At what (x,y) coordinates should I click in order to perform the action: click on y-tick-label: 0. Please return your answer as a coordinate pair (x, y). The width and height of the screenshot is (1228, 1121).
---
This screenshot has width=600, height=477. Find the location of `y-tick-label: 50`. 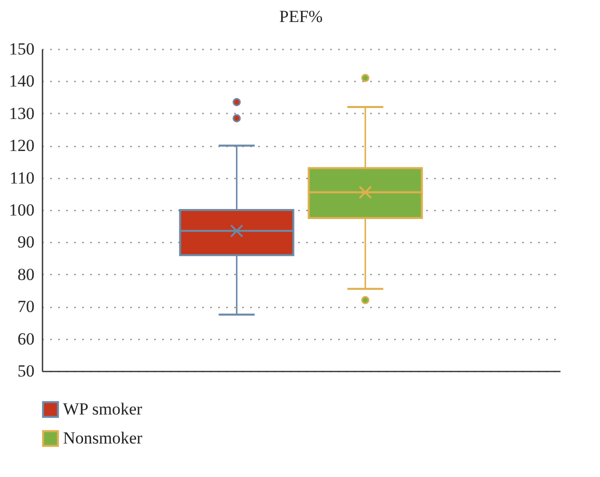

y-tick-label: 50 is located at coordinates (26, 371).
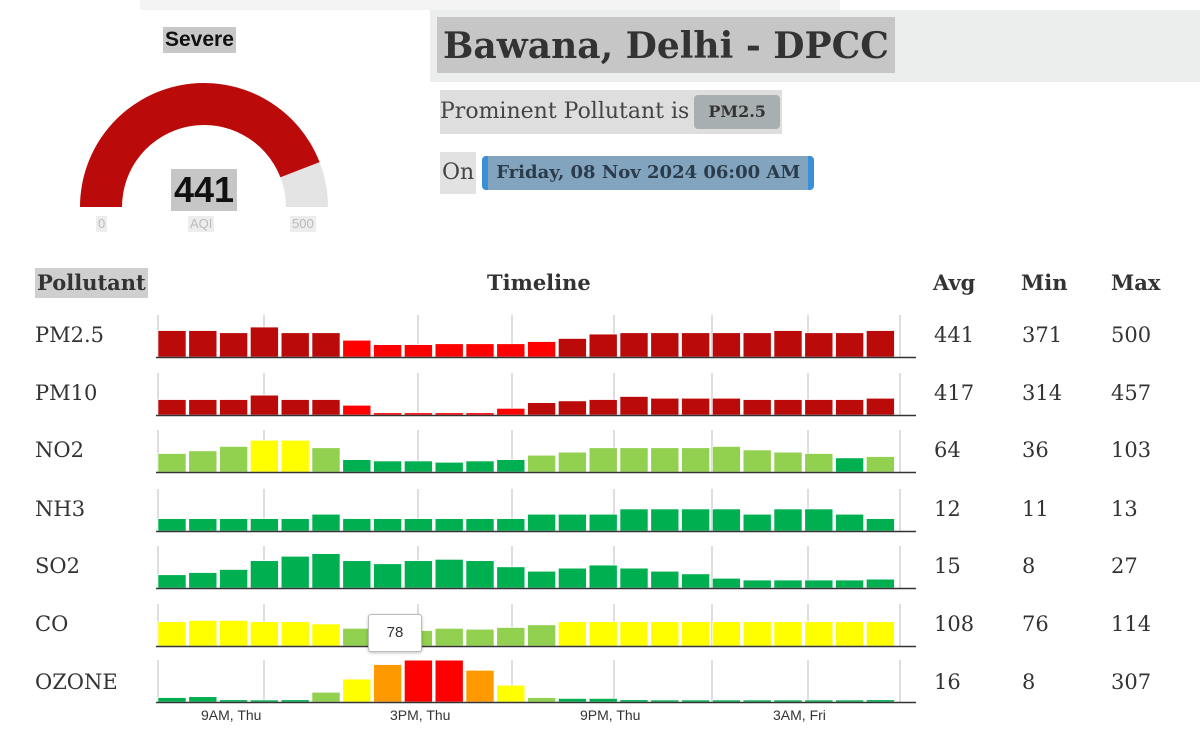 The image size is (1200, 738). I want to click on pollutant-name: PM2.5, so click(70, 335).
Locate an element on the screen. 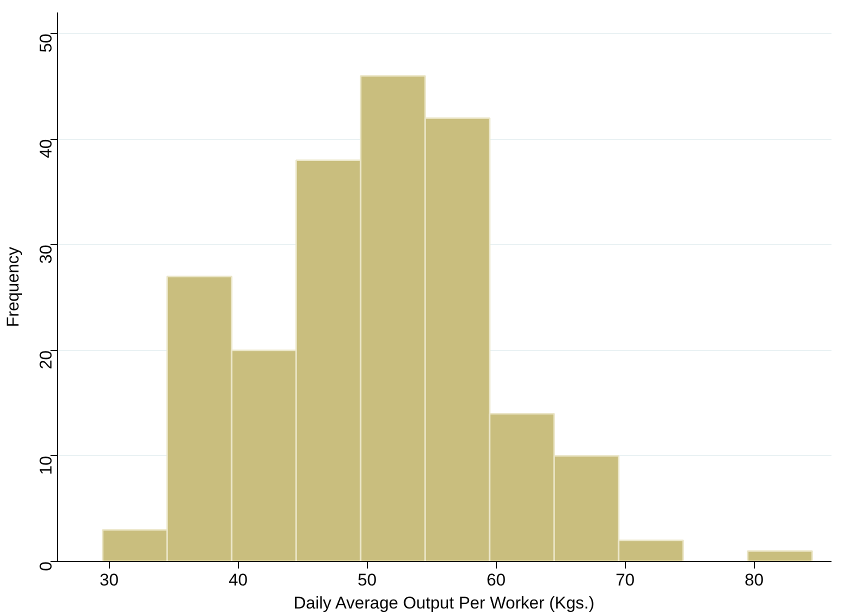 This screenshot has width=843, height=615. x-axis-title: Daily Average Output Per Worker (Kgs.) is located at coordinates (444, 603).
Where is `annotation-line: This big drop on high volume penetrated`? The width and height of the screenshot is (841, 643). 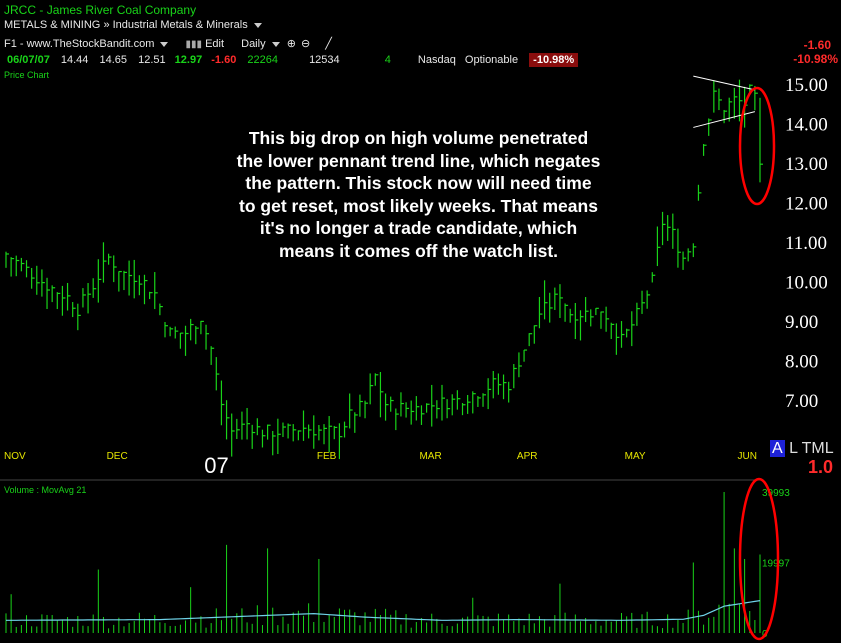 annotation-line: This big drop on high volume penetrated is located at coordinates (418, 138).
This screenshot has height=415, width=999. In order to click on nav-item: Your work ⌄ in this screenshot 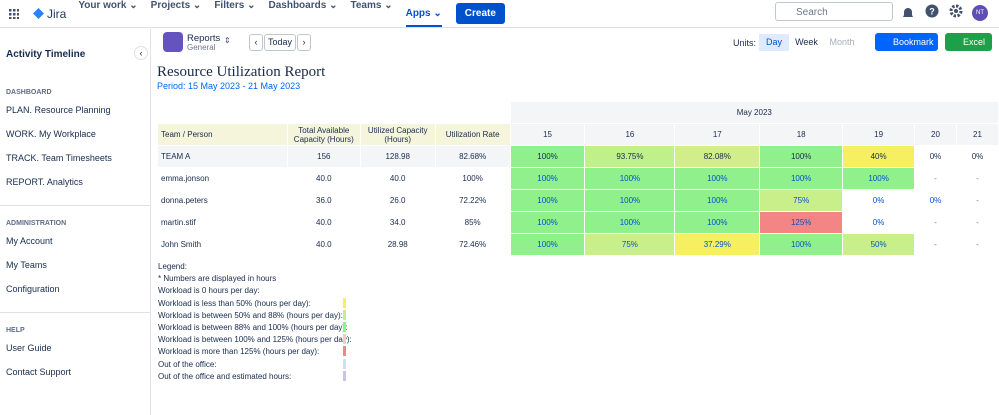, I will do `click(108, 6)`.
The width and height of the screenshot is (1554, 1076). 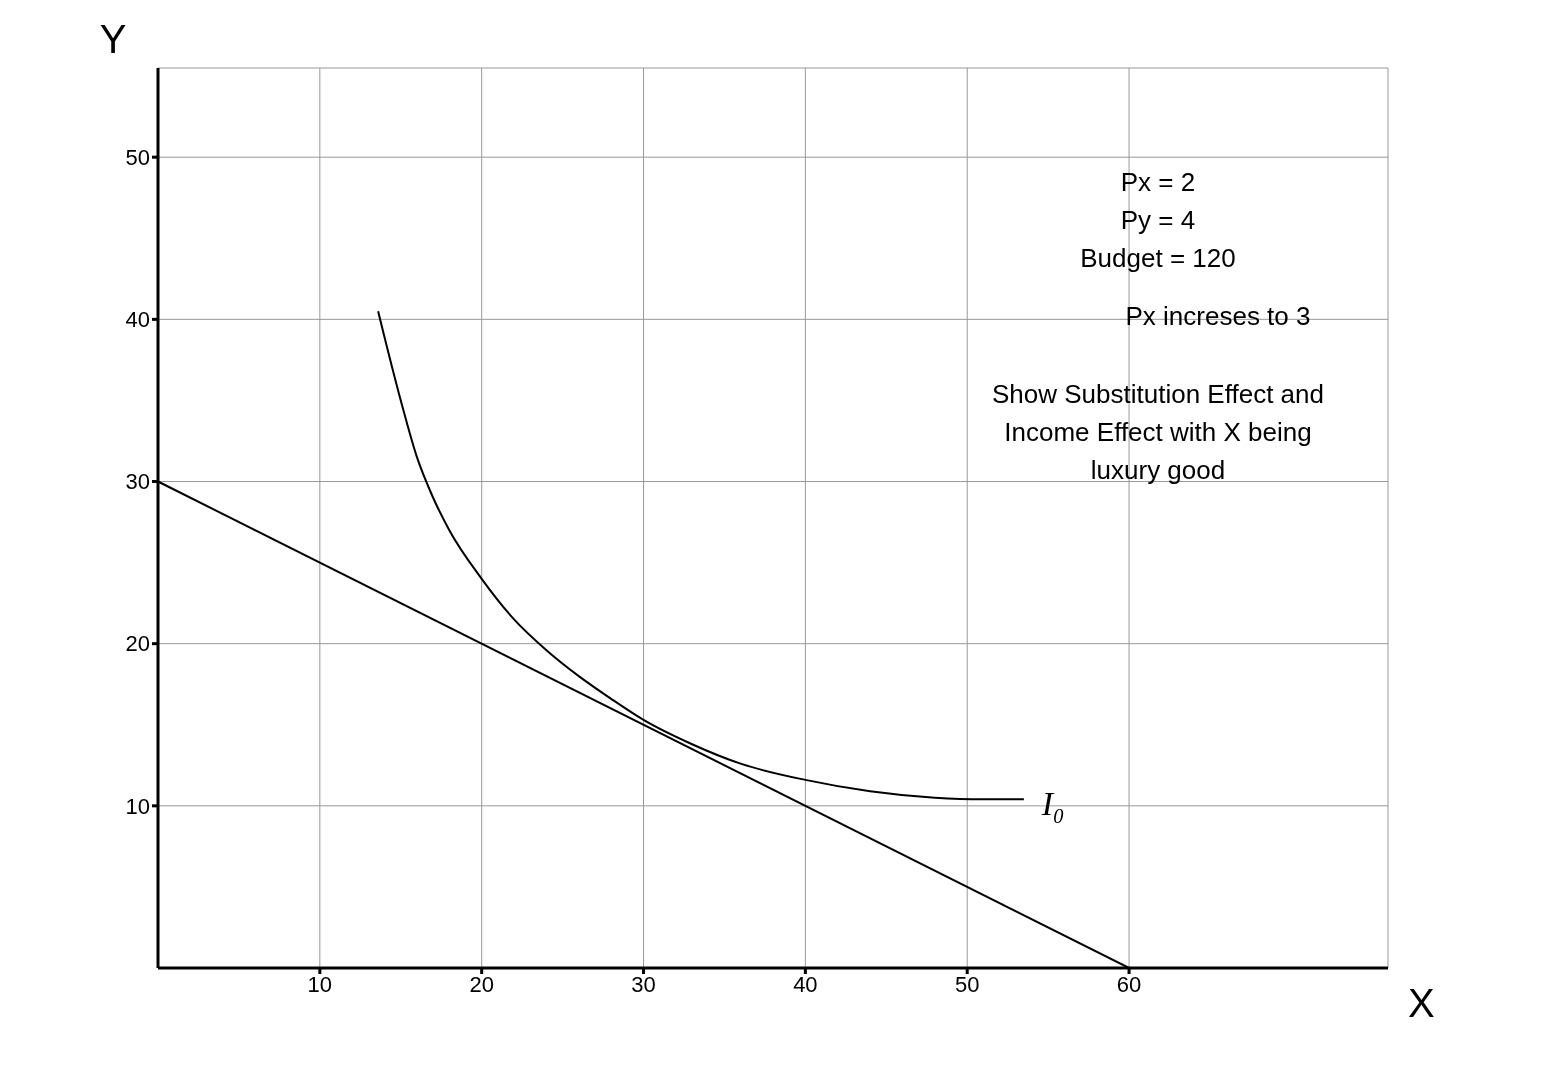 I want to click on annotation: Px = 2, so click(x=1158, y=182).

• _Assigned task_: Could you rewrite the lines starting at the one containing "This screenshot has width=600, height=477." and ending at the one containing "The image size", swapping "Find the location of" for "Locate" and keeping everything else as it is? Leave the pictures out of your answer.

• _Problem solution_:
This screenshot has width=600, height=477. Locate `y-tick-label: 50`. 

y-tick-label: 50 is located at coordinates (26, 371).
 The image size is (1200, 738). I want to click on pollutant-name: PM2.5, so click(70, 335).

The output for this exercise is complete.